(DATA UNDER STUDY)

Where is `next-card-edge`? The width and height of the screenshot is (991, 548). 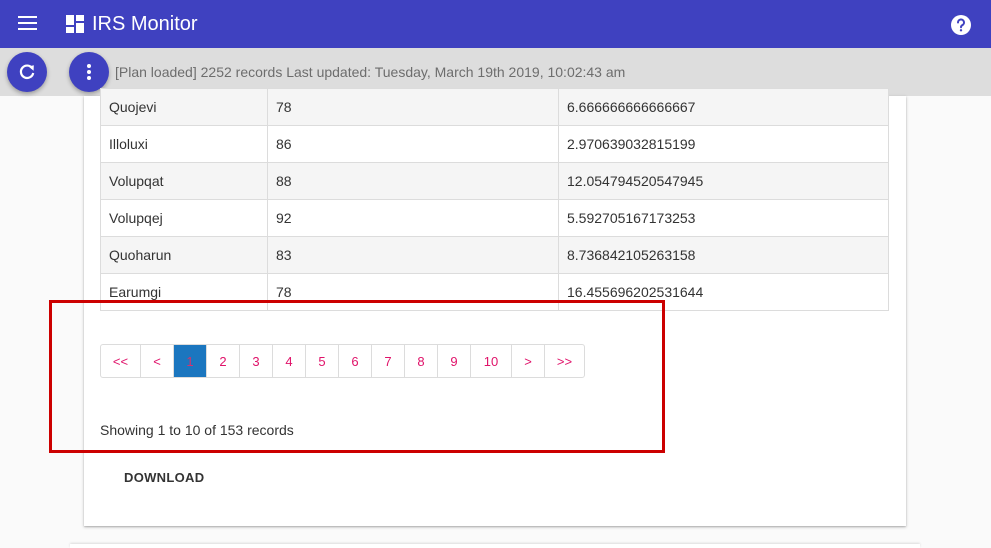
next-card-edge is located at coordinates (495, 546).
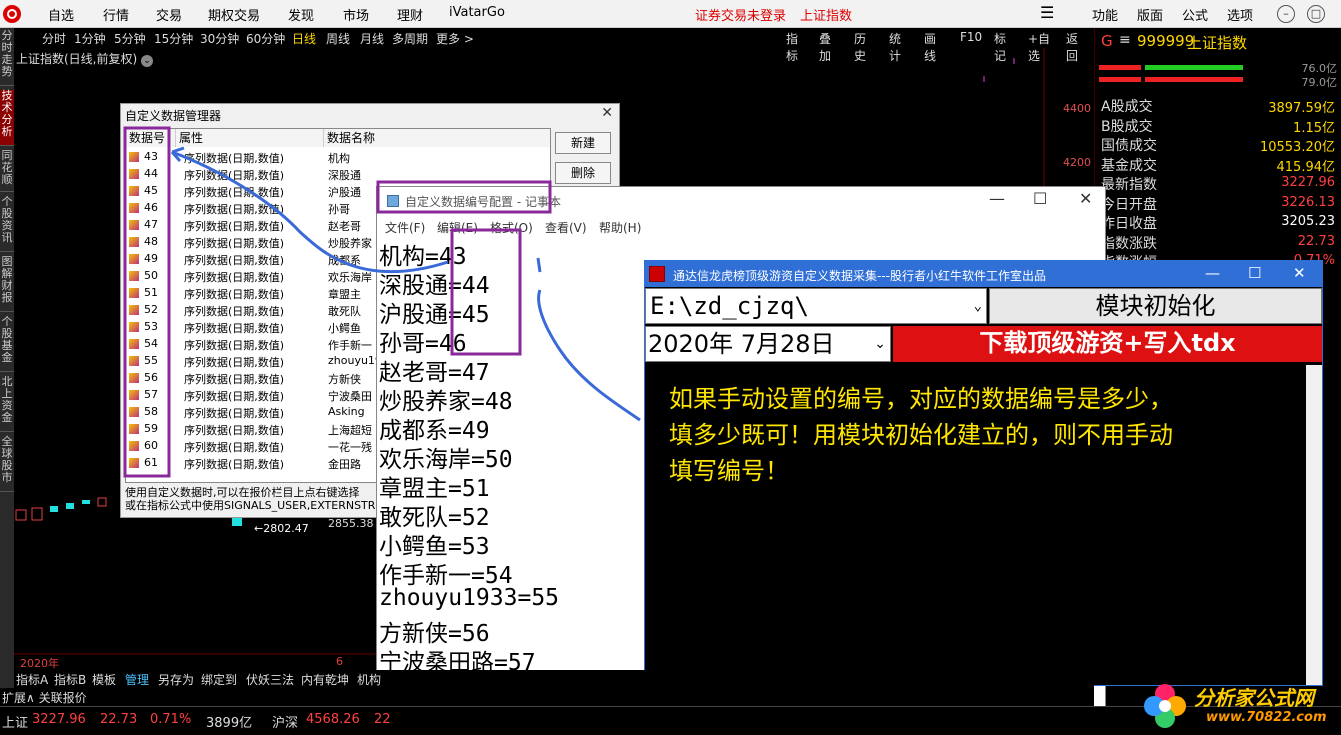 This screenshot has height=735, width=1341. What do you see at coordinates (1105, 14) in the screenshot?
I see `menu-gongneng: 功能` at bounding box center [1105, 14].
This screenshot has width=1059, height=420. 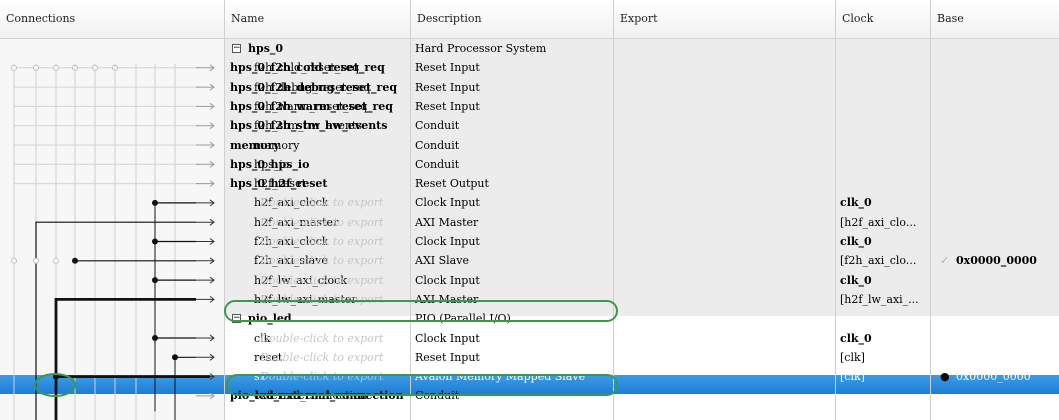 What do you see at coordinates (884, 19) in the screenshot?
I see `header-clock: Clock` at bounding box center [884, 19].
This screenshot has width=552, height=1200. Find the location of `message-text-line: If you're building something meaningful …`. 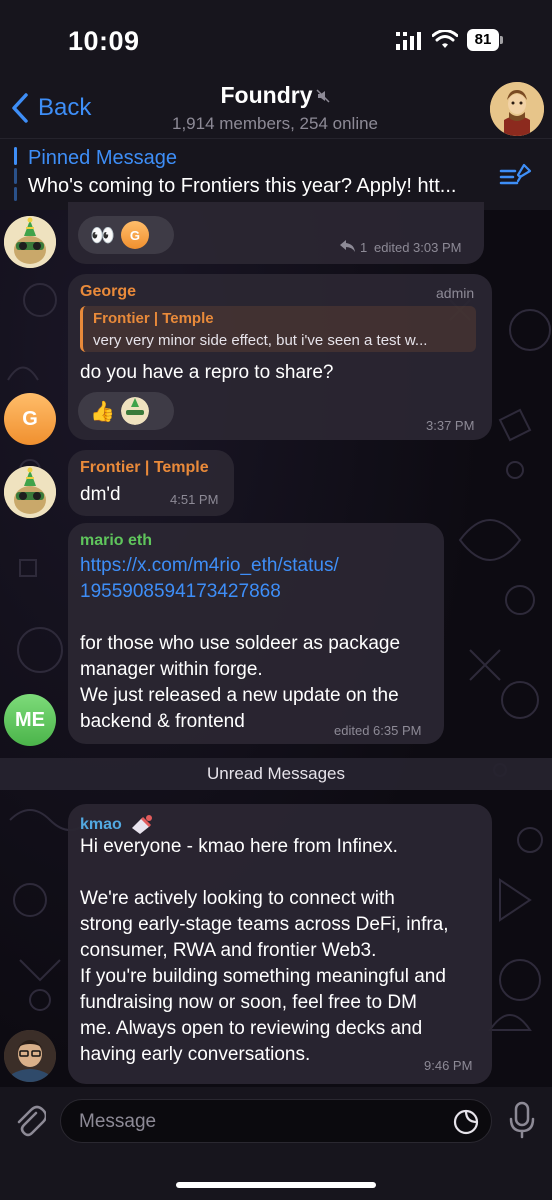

(End DATA UNDER STUDY)

Copy the lines exactly from the first line through the one containing "center [1105, 14].", including both ends, and leave the pictures out.

Where is `next-card-edge`? The width and height of the screenshot is (991, 548). 
next-card-edge is located at coordinates (495, 546).
 This screenshot has height=735, width=1341. What do you see at coordinates (1105, 14) in the screenshot?
I see `menu-gongneng: 功能` at bounding box center [1105, 14].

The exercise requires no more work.